# [GIVEN INSTRUCTION]
Can you render everything in the data from the line containing "641x572 pixels. How" down to the last line as a numbered list, leaving out any blank lines?

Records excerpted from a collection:
= = =
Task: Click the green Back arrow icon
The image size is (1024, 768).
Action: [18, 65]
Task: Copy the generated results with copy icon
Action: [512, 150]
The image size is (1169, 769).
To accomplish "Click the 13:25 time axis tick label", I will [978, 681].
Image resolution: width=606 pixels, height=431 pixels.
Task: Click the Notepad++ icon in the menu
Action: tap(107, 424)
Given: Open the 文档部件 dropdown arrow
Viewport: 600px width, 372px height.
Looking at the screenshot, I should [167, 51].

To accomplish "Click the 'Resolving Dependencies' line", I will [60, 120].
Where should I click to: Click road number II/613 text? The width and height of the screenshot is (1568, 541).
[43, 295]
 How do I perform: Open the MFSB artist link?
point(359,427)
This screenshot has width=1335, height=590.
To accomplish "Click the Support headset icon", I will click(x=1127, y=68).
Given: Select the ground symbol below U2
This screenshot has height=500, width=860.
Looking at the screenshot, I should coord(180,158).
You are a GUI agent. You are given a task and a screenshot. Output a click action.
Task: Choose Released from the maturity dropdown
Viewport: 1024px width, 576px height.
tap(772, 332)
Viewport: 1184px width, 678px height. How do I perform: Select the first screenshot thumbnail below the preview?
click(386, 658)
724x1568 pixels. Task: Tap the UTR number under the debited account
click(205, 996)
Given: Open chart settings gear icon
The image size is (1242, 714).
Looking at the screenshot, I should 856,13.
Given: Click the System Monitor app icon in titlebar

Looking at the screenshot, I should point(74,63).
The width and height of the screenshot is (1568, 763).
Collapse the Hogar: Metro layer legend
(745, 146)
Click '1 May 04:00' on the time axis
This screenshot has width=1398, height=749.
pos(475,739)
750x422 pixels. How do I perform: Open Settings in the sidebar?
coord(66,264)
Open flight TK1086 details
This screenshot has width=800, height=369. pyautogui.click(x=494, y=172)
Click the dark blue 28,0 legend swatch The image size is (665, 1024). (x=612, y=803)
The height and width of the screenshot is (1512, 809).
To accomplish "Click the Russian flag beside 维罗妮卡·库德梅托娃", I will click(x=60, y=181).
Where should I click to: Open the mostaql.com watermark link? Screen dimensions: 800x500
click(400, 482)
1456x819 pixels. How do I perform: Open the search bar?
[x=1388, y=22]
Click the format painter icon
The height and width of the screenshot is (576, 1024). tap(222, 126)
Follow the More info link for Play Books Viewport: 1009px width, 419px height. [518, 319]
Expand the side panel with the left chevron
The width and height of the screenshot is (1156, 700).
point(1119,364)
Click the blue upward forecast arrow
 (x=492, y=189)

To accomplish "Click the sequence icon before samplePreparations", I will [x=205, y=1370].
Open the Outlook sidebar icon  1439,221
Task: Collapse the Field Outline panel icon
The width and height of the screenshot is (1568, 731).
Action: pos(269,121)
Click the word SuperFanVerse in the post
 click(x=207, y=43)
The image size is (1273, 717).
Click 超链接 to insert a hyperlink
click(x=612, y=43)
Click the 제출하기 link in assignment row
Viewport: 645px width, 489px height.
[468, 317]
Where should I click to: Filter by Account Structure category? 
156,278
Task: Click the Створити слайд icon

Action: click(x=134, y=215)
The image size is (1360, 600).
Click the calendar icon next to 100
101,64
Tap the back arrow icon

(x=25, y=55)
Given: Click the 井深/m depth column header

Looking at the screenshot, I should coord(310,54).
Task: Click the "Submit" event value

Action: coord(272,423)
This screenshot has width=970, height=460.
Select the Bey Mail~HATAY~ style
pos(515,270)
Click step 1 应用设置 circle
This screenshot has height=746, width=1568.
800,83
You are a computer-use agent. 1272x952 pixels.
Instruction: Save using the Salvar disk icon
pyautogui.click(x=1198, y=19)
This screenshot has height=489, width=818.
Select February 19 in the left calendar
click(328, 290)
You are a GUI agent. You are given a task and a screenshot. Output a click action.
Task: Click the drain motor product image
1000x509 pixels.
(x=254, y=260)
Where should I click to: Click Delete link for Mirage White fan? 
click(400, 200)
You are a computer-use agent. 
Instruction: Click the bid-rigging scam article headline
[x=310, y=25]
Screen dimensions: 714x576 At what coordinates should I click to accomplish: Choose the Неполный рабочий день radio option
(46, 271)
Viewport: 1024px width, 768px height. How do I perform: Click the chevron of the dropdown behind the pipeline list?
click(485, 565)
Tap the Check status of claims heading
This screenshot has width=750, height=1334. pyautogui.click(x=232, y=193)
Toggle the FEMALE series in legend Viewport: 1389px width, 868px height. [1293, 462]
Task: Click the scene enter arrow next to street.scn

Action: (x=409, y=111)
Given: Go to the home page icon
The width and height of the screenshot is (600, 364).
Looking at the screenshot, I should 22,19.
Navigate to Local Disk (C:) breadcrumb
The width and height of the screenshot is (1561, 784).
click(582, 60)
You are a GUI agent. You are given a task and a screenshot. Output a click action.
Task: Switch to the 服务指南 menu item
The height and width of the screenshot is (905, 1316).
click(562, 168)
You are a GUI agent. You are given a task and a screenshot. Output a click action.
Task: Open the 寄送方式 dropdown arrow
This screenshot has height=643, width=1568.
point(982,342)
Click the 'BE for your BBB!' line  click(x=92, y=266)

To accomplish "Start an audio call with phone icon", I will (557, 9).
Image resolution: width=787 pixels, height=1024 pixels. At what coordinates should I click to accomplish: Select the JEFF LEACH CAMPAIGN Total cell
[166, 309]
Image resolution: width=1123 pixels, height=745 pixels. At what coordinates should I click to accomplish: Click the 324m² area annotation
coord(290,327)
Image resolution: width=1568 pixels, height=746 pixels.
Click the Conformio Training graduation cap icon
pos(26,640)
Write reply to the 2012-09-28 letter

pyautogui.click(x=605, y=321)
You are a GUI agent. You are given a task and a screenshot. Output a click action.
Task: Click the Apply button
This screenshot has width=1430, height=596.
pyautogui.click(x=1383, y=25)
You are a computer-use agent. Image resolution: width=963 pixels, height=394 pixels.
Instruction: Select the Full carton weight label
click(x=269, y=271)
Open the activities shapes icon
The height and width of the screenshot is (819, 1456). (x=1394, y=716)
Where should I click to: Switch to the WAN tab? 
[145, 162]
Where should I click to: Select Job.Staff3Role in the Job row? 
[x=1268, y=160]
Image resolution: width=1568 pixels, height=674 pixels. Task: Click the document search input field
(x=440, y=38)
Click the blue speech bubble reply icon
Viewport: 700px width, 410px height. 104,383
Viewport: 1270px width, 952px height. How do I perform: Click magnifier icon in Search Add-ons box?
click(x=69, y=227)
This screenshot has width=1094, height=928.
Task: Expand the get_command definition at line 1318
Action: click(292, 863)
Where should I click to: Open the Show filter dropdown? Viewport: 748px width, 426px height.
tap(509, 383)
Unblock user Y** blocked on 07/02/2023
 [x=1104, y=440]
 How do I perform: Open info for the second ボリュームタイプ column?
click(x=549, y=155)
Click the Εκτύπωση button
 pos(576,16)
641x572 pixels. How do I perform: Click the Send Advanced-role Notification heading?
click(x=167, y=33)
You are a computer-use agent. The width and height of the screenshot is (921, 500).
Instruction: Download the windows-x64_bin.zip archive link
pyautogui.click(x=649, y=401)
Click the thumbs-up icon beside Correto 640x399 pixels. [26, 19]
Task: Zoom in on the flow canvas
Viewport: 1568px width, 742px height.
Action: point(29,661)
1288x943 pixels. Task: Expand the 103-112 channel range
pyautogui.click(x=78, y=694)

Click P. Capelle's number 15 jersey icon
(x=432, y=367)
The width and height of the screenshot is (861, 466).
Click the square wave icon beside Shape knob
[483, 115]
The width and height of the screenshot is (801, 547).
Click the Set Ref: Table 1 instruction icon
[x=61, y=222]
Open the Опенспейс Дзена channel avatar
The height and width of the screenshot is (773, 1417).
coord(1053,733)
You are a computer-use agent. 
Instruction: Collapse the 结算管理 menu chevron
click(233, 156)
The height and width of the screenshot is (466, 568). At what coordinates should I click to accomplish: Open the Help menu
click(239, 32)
= = =
# [ANSWER TO THIS TASK]
1. 641x572 pixels. How do I perform: Click the Send Advanced-role Notification heading?
2. click(x=167, y=33)
3. You are a computer-use agent. The width and height of the screenshot is (921, 500).
4. Instruction: Download the windows-x64_bin.zip archive link
5. pyautogui.click(x=649, y=401)
6. Click the thumbs-up icon beside Correto 640x399 pixels. [26, 19]
7. Task: Zoom in on the flow canvas
8. Viewport: 1568px width, 742px height.
9. Action: point(29,661)
10. 1288x943 pixels. Task: Expand the 103-112 channel range
11. pyautogui.click(x=78, y=694)
12. Click P. Capelle's number 15 jersey icon
13. (x=432, y=367)
14. The width and height of the screenshot is (861, 466).
15. Click the square wave icon beside Shape knob
16. [483, 115]
17. The width and height of the screenshot is (801, 547).
18. Click the Set Ref: Table 1 instruction icon
19. [x=61, y=222]
20. Open the Опенспейс Дзена channel avatar
21. The height and width of the screenshot is (773, 1417).
22. coord(1053,733)
23. You are a computer-use agent. 
24. Instruction: Collapse the 结算管理 menu chevron
25. click(233, 156)
26. The height and width of the screenshot is (466, 568). At what coordinates should I click to accomplish: Open the Help menu
27. click(239, 32)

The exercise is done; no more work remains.